In conclusion, through an international collaboration, we have identified four patients with biallelic SCN10A variants who presented with epileptic seizures. The review of three different publically available disease databases has added several other patients, although the variants may not be responsible for the phenotype. Since epilepsy is observed along with intellectual impairment and peripheral neuropathy, biallelic SCN10A mutations likely interfere with normal functioning of this sodium channel, resulting in aberrant transmission of nerve impulses.
Author Contribution
JAA, MCM and HES conceptulized the sudy and provided guidance and supervision. MK, AS, JS, YAS, WB, JCM, YD, CTR, and JBR analyzed exomes, validated variants and examined seggregation. MK, JSO and CTR performed molecular genetics experiments for biological validation of results. JT, AS, TBO, AMP, CC, JAA, LF, WG and HES ascertained, recruited, and clinically evaluated patients. AC and AB examined datasets. NISC performed NGS data analysis. MK, YAS, and JAA performed homozygosity mapping. MK, JT, AS, AC, JS, TBO, YAS, HB, WB, JCM, AMP, JSO, YD, CC, CTR, LF, JBR, WG, AB, MCM, and HES contributed to the manuscript writing and/or review.
Conflict of Interest
All authors report no conflict of interest.
Acknowledgment
This publication was made possible in part by Qatar National Research Fund (QNRF) NPRP grant 09‐367‐3‐087 (MK and HE) and NPRP grant 6‐359‐3‐095 (HE and AGB) and by the generous support of the Shafallah Center Foundation, Doha, Qatar.
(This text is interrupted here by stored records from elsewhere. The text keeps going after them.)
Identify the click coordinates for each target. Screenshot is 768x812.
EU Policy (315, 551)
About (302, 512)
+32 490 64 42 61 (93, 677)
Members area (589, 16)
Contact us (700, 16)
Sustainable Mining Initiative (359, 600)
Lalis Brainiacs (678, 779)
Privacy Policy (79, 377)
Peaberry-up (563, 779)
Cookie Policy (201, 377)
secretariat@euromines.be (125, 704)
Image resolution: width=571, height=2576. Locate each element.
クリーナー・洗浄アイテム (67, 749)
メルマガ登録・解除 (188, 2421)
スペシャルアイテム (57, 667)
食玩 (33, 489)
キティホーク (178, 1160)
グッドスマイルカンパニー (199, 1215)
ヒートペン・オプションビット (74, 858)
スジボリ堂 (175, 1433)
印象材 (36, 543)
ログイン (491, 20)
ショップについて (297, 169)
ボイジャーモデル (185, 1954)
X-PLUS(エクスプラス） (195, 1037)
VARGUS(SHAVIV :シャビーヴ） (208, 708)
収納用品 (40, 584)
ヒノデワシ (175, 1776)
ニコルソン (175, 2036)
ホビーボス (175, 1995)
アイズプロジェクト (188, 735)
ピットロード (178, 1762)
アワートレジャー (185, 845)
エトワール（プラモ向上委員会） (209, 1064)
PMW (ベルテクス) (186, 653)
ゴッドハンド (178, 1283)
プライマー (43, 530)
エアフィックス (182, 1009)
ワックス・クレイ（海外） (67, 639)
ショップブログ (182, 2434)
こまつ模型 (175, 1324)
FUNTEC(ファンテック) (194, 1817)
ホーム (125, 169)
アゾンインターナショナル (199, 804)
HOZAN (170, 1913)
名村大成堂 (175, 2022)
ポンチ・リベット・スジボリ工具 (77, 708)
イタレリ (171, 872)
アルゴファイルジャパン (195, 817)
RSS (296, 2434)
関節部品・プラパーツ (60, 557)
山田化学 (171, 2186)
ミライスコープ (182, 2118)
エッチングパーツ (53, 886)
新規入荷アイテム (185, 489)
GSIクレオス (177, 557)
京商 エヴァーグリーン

It was also supported by NIH 1R01 NS064159‐01A1 (AGB) and 5R21MH100086‐02 and the National Human Genome Research Institute Intramural Research Program. The support for the Autism Sequencing Collaborative was provided by grants R01‐MH089208 awarded to Mark Daly, R01‐MH089175 awarded to Richard Gibbs, R01‐MH089025 awarded to Joseph Buxbaum, R01‐MH089004 awarded to Gerard Schellenberg and R01‐MH089482 awarded to James Sutcliffe. Our appreciation to the Epilepsy Epi4K consortium: Discovery in Epilepsy study (NINDS U01‐NS077303) and the Epilepsy Genome/Phenome Project (EPGP‐NINDS U01‐NS053998). Special thanks to Maryam Al‐Mutawa for her help with the figures and to Hibah Shaath for her valuable contribution to the preparation of this manuscript. This manuscript is dedicated to the memory of Dr. Jamil Al‐Alami who sadly passed away during the work on this project. Jamil was highly regarded as a physician, colleague, friend, and overall a great person.